Agora, a comissão aguarda a manifestação das partes envolvidas no caso para determinar se houve violações dos direitos humanos no episódio e se há responsabilidade do Estado brasileiro.
"Ao admitir (o pedido), a petição se transformou em um caso", explicou à Reuters por telefone nesta terça-feira a diretora de imprensa da CIDH, María Isabel Rivero. "Não há uma data para a conclusão do procedimento", acrescentou.

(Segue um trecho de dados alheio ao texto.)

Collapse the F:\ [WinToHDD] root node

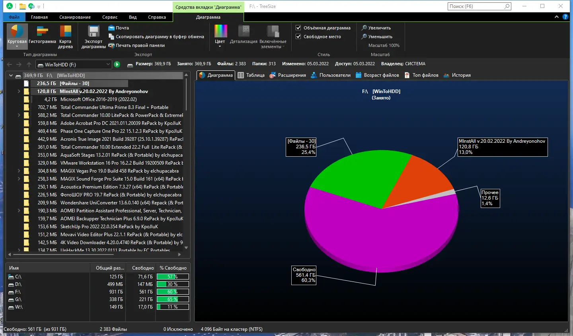click(11, 76)
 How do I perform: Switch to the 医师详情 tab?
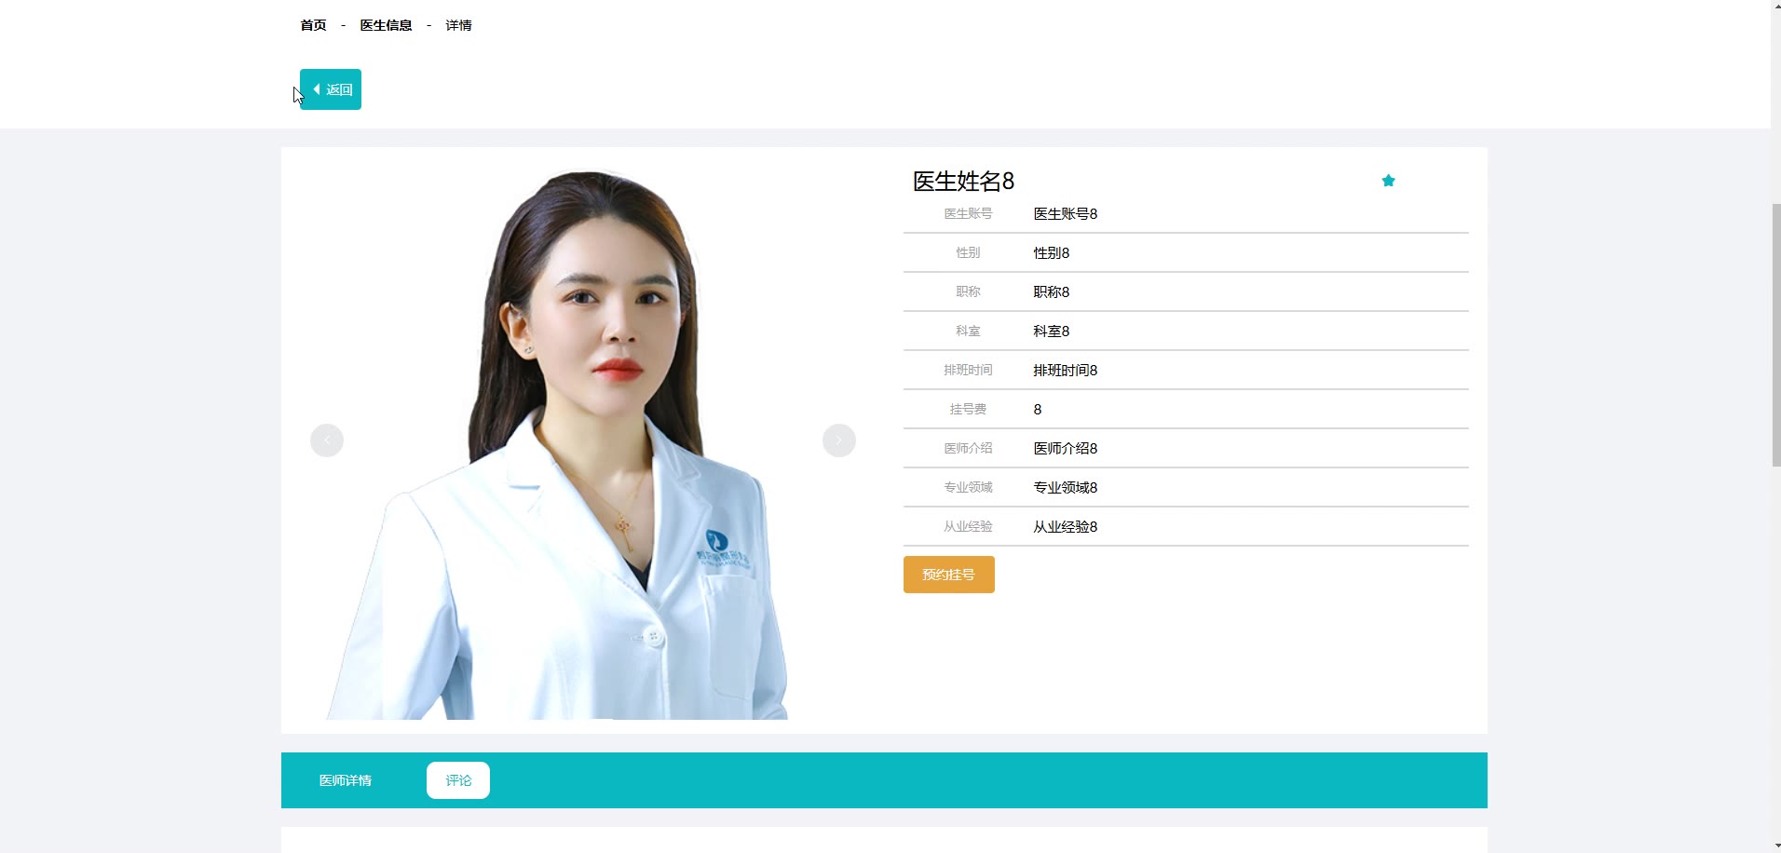[346, 780]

O pedido para que a CIDH analise a morte de Herzog, admitido pela comissão durante sessão em novembro do ano passado, foi feito pelo Centro pela Justiça e o Direito Internacional (Cejil), pela Fundação Interamericana de Defesa dos Direitos Humanos (FIDDH), pelo Centro Santo Dias da Arquidiocese de São Paulo e pelo Grupo Tortura Nunca Mais de São Paulo, segundo documento da CIDH.

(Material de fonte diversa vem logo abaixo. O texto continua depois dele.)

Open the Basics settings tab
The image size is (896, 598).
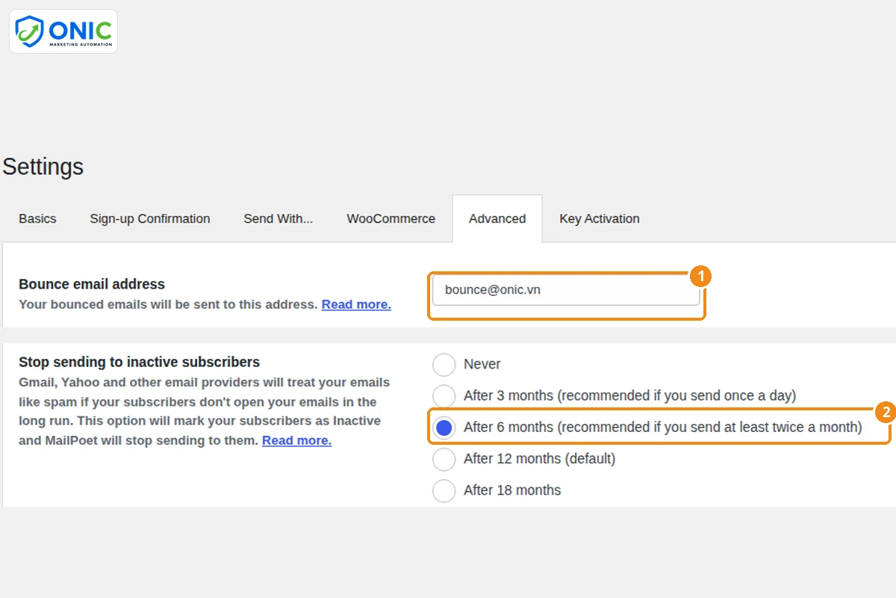click(x=37, y=219)
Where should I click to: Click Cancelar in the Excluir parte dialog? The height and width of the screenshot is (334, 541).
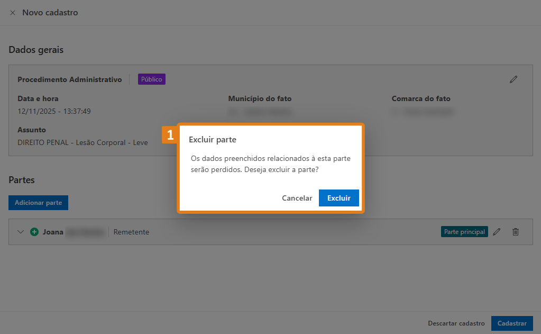pyautogui.click(x=297, y=197)
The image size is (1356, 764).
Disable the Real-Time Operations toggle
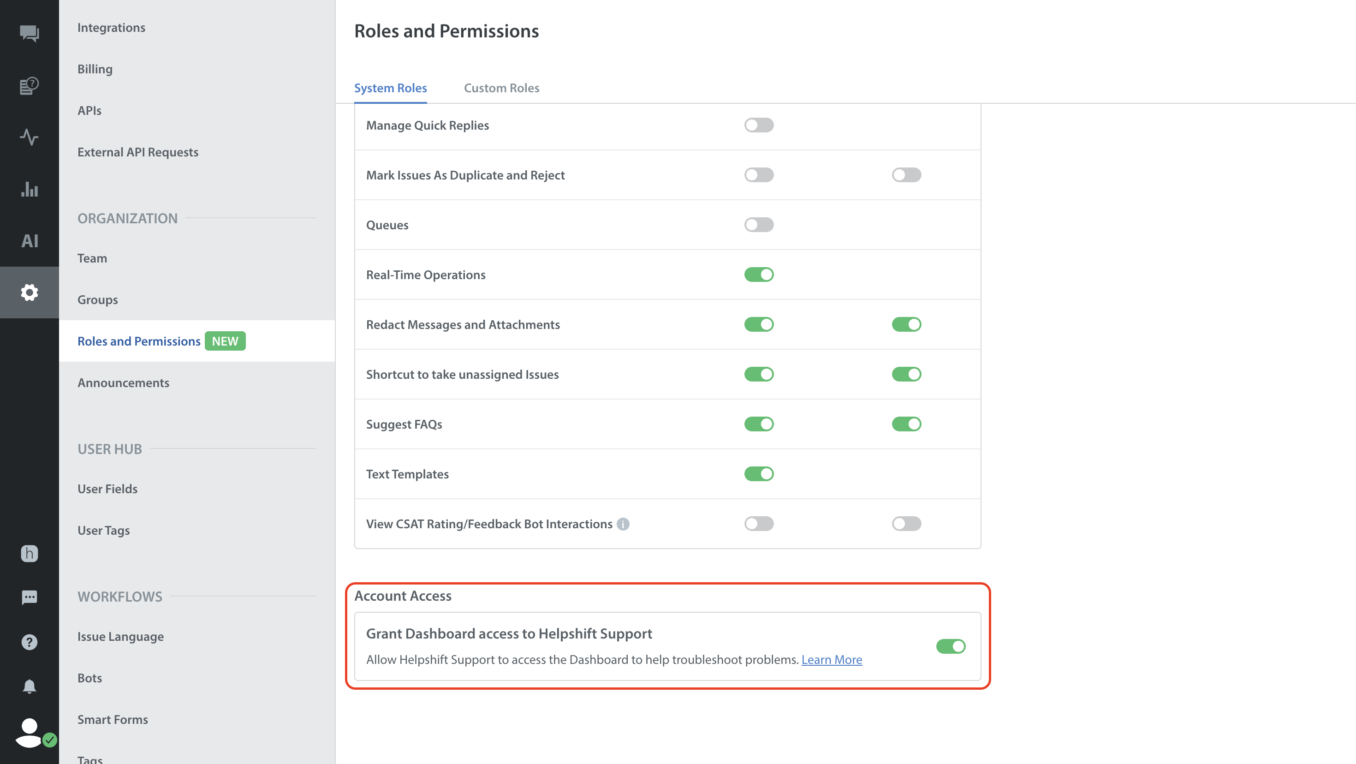coord(759,275)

De acordo com Rivero, se a comissão determinar que houve violações dos direitos humanos e responsabilidade do Estado brasileiro no caso, fará recomendações ao governo do país.

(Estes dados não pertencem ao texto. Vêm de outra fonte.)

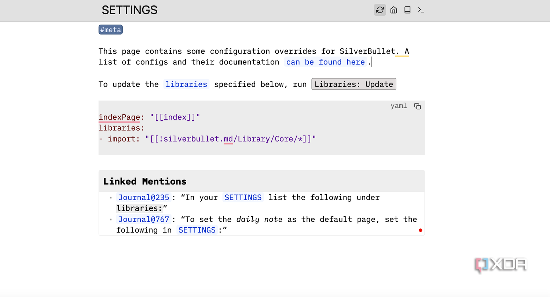Open the page picker book icon
This screenshot has width=550, height=297.
[407, 10]
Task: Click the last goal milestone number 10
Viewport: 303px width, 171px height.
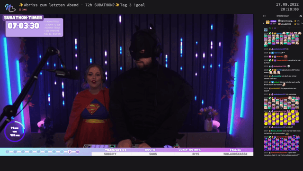Action: pos(78,152)
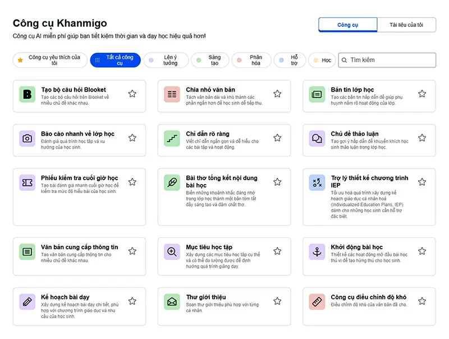Click the magnifier icon on 'Mục tiêu học tập'
Image resolution: width=449 pixels, height=339 pixels.
click(x=172, y=251)
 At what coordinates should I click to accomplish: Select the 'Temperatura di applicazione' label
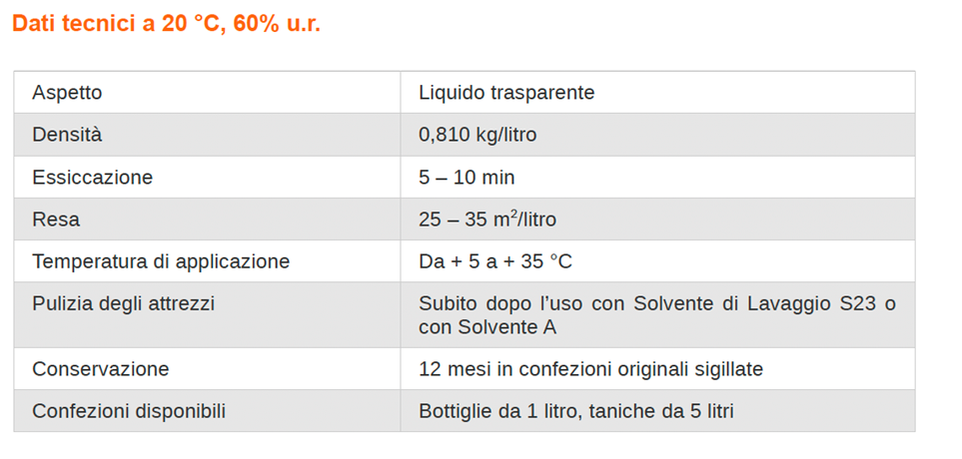161,261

Se essas recomendações não forem cumpridas, explicou a diretora de imprensa, a CIDH pode decidir levar o caso à Corte Interamericana de Direitos Humanos, localizada na Costa Rica.
Herzog foi preso no Destacamento de Operações de Informações do Centro de Operação de Defesa Interna (DOI-Codi) em 1975 e morreu na prisão em 25 de outubro daquele ano.
Na época, o laudo sobre sua morte apontava asfixia mecânica, o que levou o regime militar da época a defender a tese de suicídio.
Em setembro do ano passado, no entanto, a Justiça de São Paulo determinou que o atestado de óbito fosse alterado para contar que a morte do jornalista "decorreu de lesões e maus-tratos sofridos em dependência do II Exército - SP (DOI-Codi)".